§ DATA IN THIS EXERCISE
======

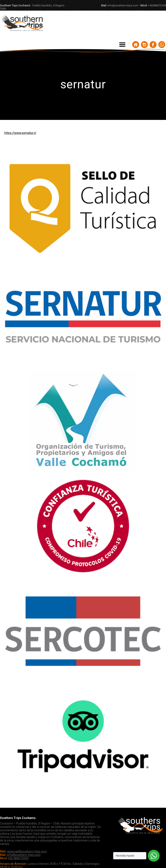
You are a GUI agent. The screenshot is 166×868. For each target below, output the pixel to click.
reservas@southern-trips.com (27, 851)
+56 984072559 (18, 858)
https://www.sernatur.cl (20, 133)
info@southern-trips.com (24, 855)
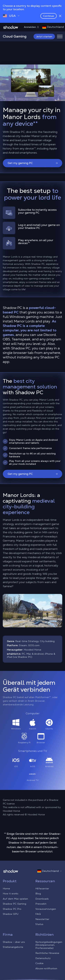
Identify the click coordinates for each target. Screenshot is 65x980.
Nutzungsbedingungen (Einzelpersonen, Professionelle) (49, 945)
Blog (38, 894)
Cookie (39, 963)
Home (6, 888)
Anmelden (32, 27)
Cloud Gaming (15, 36)
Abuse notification (46, 968)
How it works (10, 894)
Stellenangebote (13, 947)
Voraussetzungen (46, 909)
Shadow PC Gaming (14, 904)
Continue (49, 16)
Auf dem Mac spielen (15, 899)
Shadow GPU (10, 914)
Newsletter (42, 919)
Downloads (42, 899)
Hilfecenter (42, 888)
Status (39, 924)
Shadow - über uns (14, 942)
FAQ (38, 914)
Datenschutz (43, 958)
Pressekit (41, 904)
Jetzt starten (44, 37)
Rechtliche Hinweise (47, 953)
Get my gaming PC (33, 163)
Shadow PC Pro (12, 909)
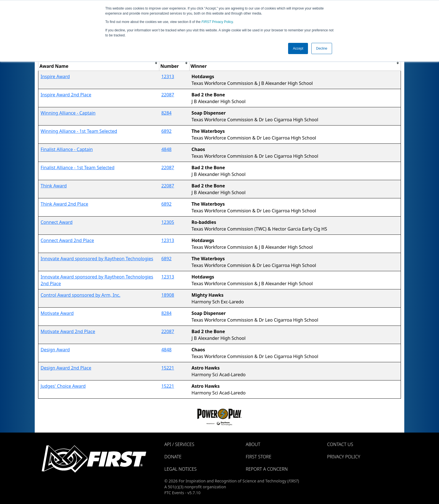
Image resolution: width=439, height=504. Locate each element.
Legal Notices (180, 469)
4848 (166, 149)
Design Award (55, 350)
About (253, 444)
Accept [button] (298, 48)
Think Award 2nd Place (64, 204)
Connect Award (57, 222)
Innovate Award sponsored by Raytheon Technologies (97, 259)
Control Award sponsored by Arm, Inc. (80, 295)
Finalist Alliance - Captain (67, 149)
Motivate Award (57, 313)
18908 (168, 295)
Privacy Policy (217, 22)
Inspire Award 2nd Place (66, 95)
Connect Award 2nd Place (67, 240)
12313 (168, 76)
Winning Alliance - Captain (68, 113)
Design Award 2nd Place (66, 368)
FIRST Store (259, 457)
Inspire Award (55, 76)
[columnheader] (99, 63)
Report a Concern (267, 469)
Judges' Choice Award (63, 386)
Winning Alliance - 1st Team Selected (79, 131)
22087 (168, 95)
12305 (168, 222)
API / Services (179, 444)
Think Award (53, 186)
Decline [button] (322, 48)
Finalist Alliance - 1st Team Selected (78, 168)
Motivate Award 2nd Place (68, 331)
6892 (166, 131)
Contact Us (340, 444)
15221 (168, 368)
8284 (166, 113)
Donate (173, 457)
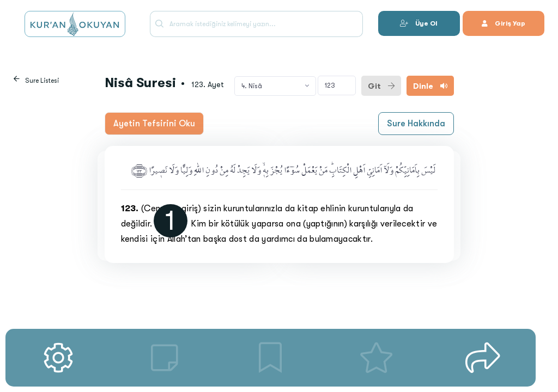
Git (381, 86)
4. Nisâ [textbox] (252, 86)
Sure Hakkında (416, 124)
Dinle (430, 86)
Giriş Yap (504, 23)
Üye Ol (418, 23)
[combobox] (275, 86)
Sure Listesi (42, 81)
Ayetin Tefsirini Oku (154, 124)
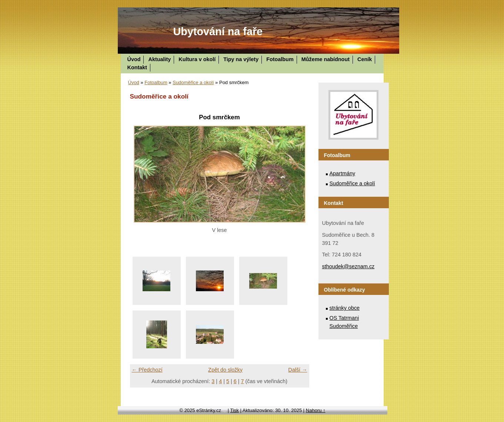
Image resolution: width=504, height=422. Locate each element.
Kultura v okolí (197, 59)
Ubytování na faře (218, 31)
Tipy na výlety (241, 59)
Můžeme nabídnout (326, 59)
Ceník (364, 59)
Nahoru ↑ (316, 410)
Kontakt (137, 67)
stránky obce (345, 308)
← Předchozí (147, 370)
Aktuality (159, 59)
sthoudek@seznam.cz (348, 266)
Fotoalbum (280, 59)
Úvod (134, 59)
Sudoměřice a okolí (193, 82)
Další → (297, 370)
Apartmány (343, 173)
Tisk (234, 410)
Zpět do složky (225, 370)
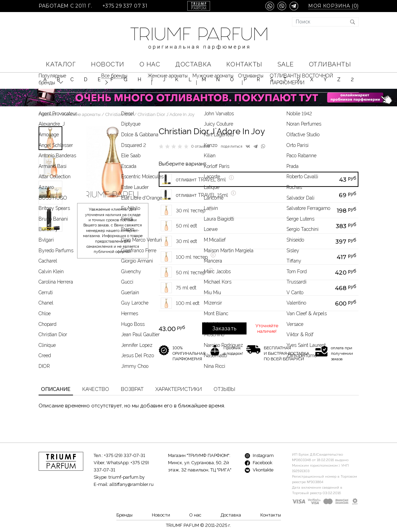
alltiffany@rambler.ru (132, 484)
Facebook (259, 462)
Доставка (193, 64)
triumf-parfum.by (126, 477)
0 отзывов (200, 146)
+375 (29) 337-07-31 (124, 455)
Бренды (124, 515)
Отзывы (224, 389)
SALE (285, 64)
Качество (96, 389)
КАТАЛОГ (61, 64)
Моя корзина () (333, 6)
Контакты (244, 64)
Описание (56, 389)
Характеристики (178, 389)
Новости (107, 64)
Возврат (132, 389)
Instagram (259, 455)
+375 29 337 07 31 (125, 6)
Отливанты (330, 64)
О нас (150, 64)
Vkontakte (259, 470)
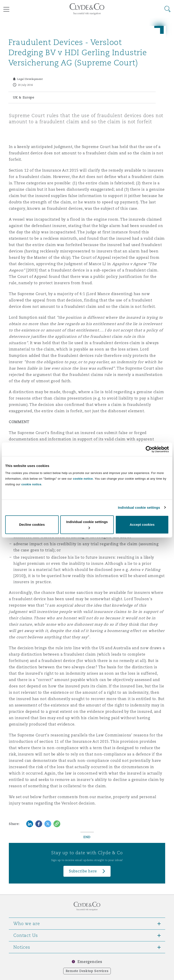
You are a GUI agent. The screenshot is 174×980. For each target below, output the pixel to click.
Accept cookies (142, 525)
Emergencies (90, 962)
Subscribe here (83, 871)
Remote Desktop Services (87, 971)
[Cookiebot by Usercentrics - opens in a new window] (149, 449)
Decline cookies (32, 525)
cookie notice (83, 479)
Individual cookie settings (139, 508)
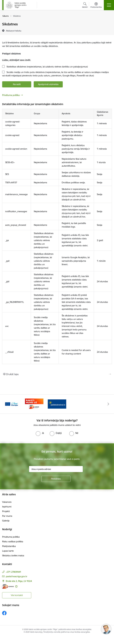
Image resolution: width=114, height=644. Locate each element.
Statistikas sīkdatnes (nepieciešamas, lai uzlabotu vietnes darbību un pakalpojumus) (47, 66)
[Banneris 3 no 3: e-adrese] (57, 404)
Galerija (6, 520)
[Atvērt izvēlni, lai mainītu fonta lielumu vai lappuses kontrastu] (96, 6)
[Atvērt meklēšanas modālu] (85, 6)
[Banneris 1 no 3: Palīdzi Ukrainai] (11, 404)
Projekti (6, 511)
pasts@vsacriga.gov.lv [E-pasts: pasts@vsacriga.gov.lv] (16, 576)
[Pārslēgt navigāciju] (109, 5)
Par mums (7, 516)
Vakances (7, 502)
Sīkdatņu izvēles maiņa (13, 556)
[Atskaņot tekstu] (14, 31)
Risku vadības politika (13, 541)
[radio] (40, 433)
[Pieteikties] (56, 479)
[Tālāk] (108, 404)
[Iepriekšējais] (6, 404)
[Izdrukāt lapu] (57, 374)
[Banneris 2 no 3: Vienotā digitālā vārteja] (34, 404)
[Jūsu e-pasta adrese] (56, 469)
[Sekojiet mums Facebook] (4, 613)
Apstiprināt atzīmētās (48, 84)
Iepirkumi (7, 506)
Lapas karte (8, 551)
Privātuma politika (11, 95)
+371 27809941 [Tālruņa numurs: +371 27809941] (13, 572)
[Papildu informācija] (16, 586)
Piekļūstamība (9, 546)
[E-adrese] (8, 586)
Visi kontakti (17, 595)
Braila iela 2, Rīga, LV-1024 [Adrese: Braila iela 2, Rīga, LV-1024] (19, 581)
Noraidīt (17, 84)
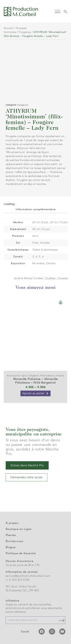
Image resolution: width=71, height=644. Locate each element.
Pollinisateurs (47, 376)
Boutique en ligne (17, 376)
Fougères (25, 32)
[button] (58, 11)
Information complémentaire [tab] (36, 209)
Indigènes (33, 376)
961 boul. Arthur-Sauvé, (21, 586)
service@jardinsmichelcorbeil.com (28, 576)
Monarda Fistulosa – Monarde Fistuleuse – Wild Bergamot (36, 381)
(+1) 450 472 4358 (18, 580)
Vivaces (60, 376)
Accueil (8, 28)
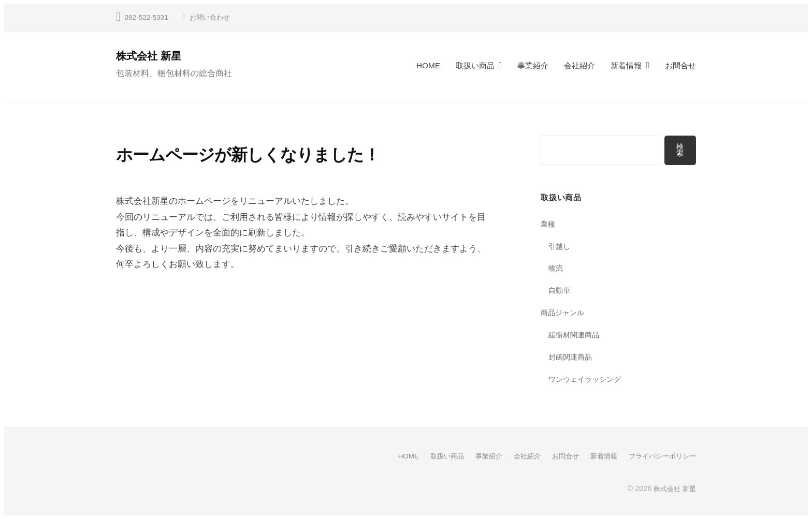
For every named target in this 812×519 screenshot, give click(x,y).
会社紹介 (579, 65)
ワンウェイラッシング (587, 379)
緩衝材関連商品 (575, 335)
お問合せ (680, 65)
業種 (548, 224)
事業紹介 (533, 65)
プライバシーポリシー (660, 456)
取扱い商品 (475, 65)
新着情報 (626, 65)
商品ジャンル (564, 313)
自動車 (560, 290)
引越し (560, 246)
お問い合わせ (211, 17)
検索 (680, 150)
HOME (428, 65)
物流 (556, 268)
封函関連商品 (572, 357)
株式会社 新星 (152, 55)
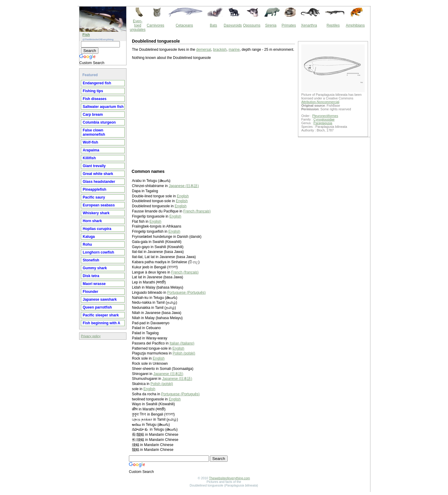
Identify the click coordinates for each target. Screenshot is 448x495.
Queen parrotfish (97, 307)
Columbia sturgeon (99, 122)
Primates (289, 25)
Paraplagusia (323, 123)
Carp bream (93, 115)
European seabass (99, 205)
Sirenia (270, 25)
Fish (86, 35)
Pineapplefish (94, 189)
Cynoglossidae (324, 119)
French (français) (197, 211)
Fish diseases (94, 99)
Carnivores (155, 25)
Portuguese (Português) (186, 293)
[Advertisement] (213, 114)
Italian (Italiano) (182, 343)
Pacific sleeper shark (101, 315)
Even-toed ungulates (138, 25)
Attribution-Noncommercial (320, 102)
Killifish (89, 158)
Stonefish (91, 260)
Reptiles (333, 25)
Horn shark (92, 221)
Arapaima (91, 150)
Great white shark (98, 174)
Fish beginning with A (101, 323)
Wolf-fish (90, 142)
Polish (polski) (184, 353)
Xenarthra (309, 25)
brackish (220, 50)
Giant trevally (94, 166)
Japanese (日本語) (184, 186)
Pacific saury (94, 197)
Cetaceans (184, 25)
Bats (213, 25)
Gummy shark (95, 268)
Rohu (87, 244)
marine (234, 50)
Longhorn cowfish (98, 252)
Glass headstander (99, 182)
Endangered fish (97, 83)
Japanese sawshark (100, 299)
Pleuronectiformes (325, 116)
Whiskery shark (96, 213)
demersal (203, 50)
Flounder (90, 292)
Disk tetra (91, 276)
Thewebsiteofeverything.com (229, 478)
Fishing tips (93, 91)
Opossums (251, 25)
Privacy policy (91, 336)
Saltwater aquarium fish (103, 107)
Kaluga (89, 237)
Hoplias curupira (97, 229)
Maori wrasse (94, 284)
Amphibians (355, 25)
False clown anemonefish (94, 132)
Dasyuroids (233, 25)
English (183, 196)
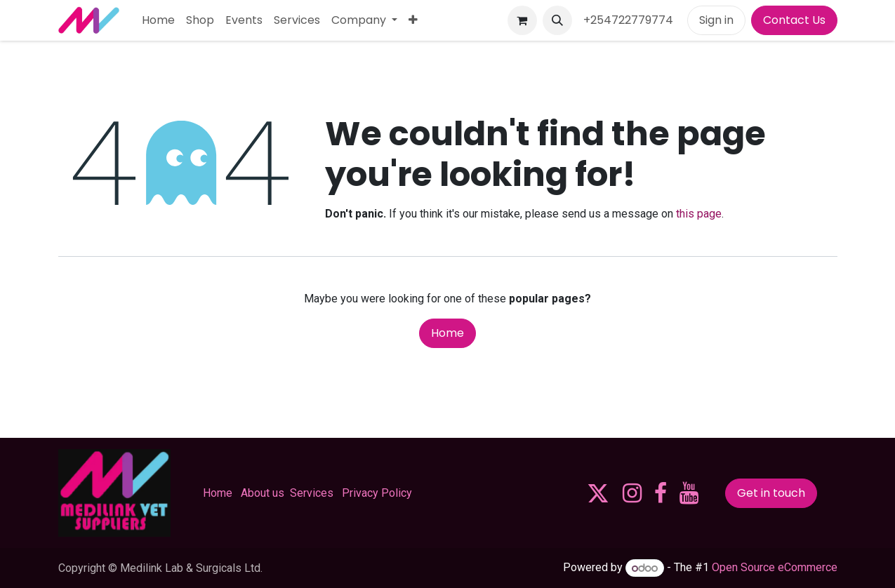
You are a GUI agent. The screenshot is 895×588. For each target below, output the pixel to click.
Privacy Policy (377, 493)
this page (698, 213)
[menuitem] (158, 20)
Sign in (716, 20)
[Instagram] (632, 493)
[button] (557, 20)
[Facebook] (661, 493)
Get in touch (771, 493)
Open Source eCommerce (774, 568)
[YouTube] (689, 493)
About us (263, 493)
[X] (598, 493)
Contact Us (794, 20)
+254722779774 (630, 20)
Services (312, 493)
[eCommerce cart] (522, 20)
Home (447, 333)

======

Could you rescale the stretch of the listing above from its start through the line containing "Ayetin Tefsirini Oku (154, 124)", both ends included, and give only those lines again with the request text kept unchanged? Multiply each answer coordinate by 1.8, round it to a whole number with halves going up, and leave the pictures out.

You are a GUI agent. The screenshot is 166×868. For each target below, output the pixel to click.
reservas@southern-trips.com (49, 1532)
+56 984072559 (32, 1544)
https://www.sernatur.cl (36, 239)
info@southern-trips.com (43, 1539)
Identify the click coordinates for each target. Screenshot is 65x980.
Nutzungsbedingungen (Einzelpersonen, Professionelle) (88, 1701)
Blog (68, 1609)
Cookie (70, 1733)
Home (11, 1598)
Anmelden (58, 49)
Cloud Gaming (27, 65)
Abuse notification (83, 1742)
How it works (18, 1609)
Stellenangebote (23, 1705)
Voraussetzungen (83, 1636)
Shadow PC Gaming (25, 1627)
Continue (88, 29)
Auf dem Mac spielen (27, 1618)
Shadow GPU (18, 1645)
Newsletter (76, 1654)
Downloads (76, 1618)
Hilfecenter (76, 1598)
Status (70, 1663)
Shadow - über uns (25, 1696)
FAQ (68, 1645)
Datenschutz (77, 1724)
Pressekit (74, 1627)
Jetzt starten (79, 67)
Rechtliche Hinweise (85, 1715)
Get my gaming PC (59, 293)
Shadow PC Pro (22, 1636)
Image resolution: width=439, height=504. Locate each element.
Legal Notices (324, 844)
4848 (299, 268)
Design Award (99, 630)
About (455, 799)
Accept [button] (536, 86)
Think Award 2nd Place (115, 367)
Connect Award (103, 400)
Innovate Award sponsored by Raytheon Technologies (175, 466)
Control Award sponsored by Arm, Inc. (144, 531)
Finalist Alliance - Captain (121, 268)
Motivate Award (103, 563)
18908 (302, 531)
Privacy Policy (391, 40)
Inspire Award 2nd Place (119, 171)
Connect Award 2nd Place (121, 432)
12313 (302, 137)
Winning Alliance - Captain (122, 203)
Design Award 2nd Place (119, 662)
FIRST Store (466, 823)
Inspire Award (99, 137)
[columnheader] (178, 113)
Report a Concern (481, 844)
Judges' Choice Award (113, 695)
Winning Alliance - 1st Team Selected (142, 236)
22087 (302, 171)
12305 (302, 400)
API / Services (322, 799)
Think Award (95, 335)
Decline [button] (580, 86)
Finalist Alliance - 1st Team Selected (140, 302)
Motivate Award 2nd Place (122, 596)
6892 (299, 236)
Contact Us (612, 799)
15221 (302, 662)
8284 (299, 203)
Donate (311, 823)
Git (686, 155)
4. Nisâ [textbox] (454, 155)
Sure Hakkında (749, 223)
Dinle (774, 155)
Giriş Yap (907, 41)
Üye Ol (752, 41)
[combobox] (495, 155)
Sure Listesi (76, 146)
Ayetin Tefsirini Oku (277, 223)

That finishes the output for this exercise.